# [EXERCISE REQUIREMENTS]
Once you reach the end of the data, transcribe all of it exactly.

# [PROVIDED MATERIAL]

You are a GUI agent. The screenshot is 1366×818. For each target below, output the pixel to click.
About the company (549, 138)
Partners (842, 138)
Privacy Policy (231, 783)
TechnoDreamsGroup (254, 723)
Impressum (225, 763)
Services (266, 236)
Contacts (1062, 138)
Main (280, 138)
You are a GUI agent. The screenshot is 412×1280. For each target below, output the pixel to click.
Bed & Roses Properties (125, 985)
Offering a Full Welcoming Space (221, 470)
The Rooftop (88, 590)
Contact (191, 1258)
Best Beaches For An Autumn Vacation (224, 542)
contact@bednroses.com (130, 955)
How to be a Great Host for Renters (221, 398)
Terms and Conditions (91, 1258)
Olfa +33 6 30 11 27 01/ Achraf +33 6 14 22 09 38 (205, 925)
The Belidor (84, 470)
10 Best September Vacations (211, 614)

# [ANSWER SECTION]
You are a GUI agent. The screenshot is 1366×818. For each target below, output the pixel to click.
About the company (549, 138)
Partners (842, 138)
Privacy Policy (231, 783)
TechnoDreamsGroup (254, 723)
Impressum (225, 763)
Services (266, 236)
Contacts (1062, 138)
Main (280, 138)
You are a GUI agent. The screenshot is 412×1280. For each target below, output the pixel to click.
Bed & Roses Properties (125, 985)
Offering a Full Welcoming Space (221, 470)
The Rooftop (88, 590)
Contact (191, 1258)
Best Beaches For An Autumn Vacation (224, 542)
contact@bednroses.com (130, 955)
How to be a Great Host for Renters (221, 398)
Terms and Conditions (91, 1258)
Olfa +33 6 30 11 27 01/ Achraf +33 6 14 22 09 38 (205, 925)
The Belidor (84, 470)
10 Best September Vacations (211, 614)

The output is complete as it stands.